En revanche, on se pose beaucoup moins la question de la bonne compréhension du milieu politique par les scientifiques. Celles et ceux qui sont sollicités pour témoigner devant une commission parlementaire, rédiger un rapport d’expertise ou siéger dans un conseil scientifique sont généralement obligés d’apprendre sur le tas. Souvent, ils ne connaissent pas le fonctionnement des institutions législatives et judiciaires et sont donc dépassés par des logiques politiques et juridiques. On pourrait en dire de même de leur connaissance du fonctionnement des médias. Cette mécompréhension les rend vulnérables à la manipulation. Une meilleure connaissance des spécificités du monde politique et de ses règles pourrait les aider.

LA SOLIDARITÉ ET LE TRAVAIL COLLECTIF FACE À L’INGÉRENCE POLITIQUE

Cette formation pourrait être l’occasion de créer un rapport de force qui permettrait de renforcer l’autonomie des scientifiques vis-à-vis des pouvoirs politiques. Cela est d’autant plus urgent dans le contexte actuel. Cependant, pour cela, il faut que les scientifiques qui le souhaitent se forment de manière collective, solidaire et autogérée. De plus, pour comprendre les institutions politiques, les scientifiques doivent accepter une certaine forme d’auto-critique et se donner l’occasion d’analyser et de critiquer les aspects politiques du champ scientifique lui-même. En effet, le milieu universitaire est hiérarchique, exclusif et inégalitaire. Or, la compétitivité et la course à l’excellence, des valeurs qui sous-tendent le bon fonctionnement scientifique lors d’une évaluation par les pairs, par exemple, sont actuellement instrumentalisées par les pouvoirs politiques afin de saper la solidarité entre les scientifiques. Cela rend l’ESR vulnérable à sa reprise en main par des forces malveillantes, telles qu’un pouvoir politique autoritaire ou des intérêts privés.
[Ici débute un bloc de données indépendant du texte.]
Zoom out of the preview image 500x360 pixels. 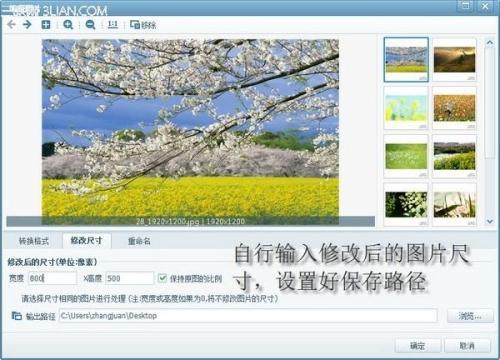pos(90,25)
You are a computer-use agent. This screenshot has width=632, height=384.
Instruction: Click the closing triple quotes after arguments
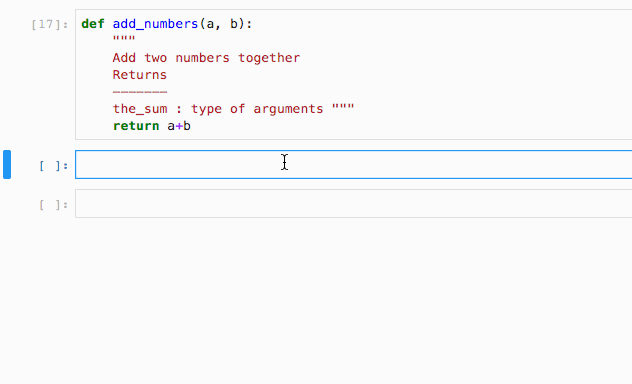click(x=343, y=106)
La solidarité scientifique va de pair avec une lutte contre l’individualisation de l’expertise, que la starisation du travail scientifique encourage. La majorité des experts scientifiques que j’ai interrogés affirment que la bonne légitimité scientifique ne devrait pas se fonder sur la notoriété médiatique d’un ou d’une scientifique, mais sur la communication fiable de l’état de l’art dans un domaine spécifique. Enfin, la formation politique des scientifiques doit également intégrer une analyse lucide sur le recours aux experts par des adversaires des causes progressistes et de la lutte contre le changement climatique. Des sociétés de conseil et des organismes réactionnaires, tels que le think tank étatsunien la Heritage Foundation, responsable du projet 2025 déployé actuellement par le gouvernement Trump pour subjuguer la société civile, tissent des liens avec des universitaires alliés qui leur donnent un semblant de légitimité scientifique. Ironie du sort, ce sont souvent les mêmes qui qualifient leurs collègues de militants tout en participant activement à la diminution de l’autonomie scientifique au profit des pouvoirs malveillants. Ignorer ces alliances ou pire, refuser de les reconnaître sous prétexte qu’il faut rester neutre, ne peut que conduire à l’exacerbation de la délégitimation de la science.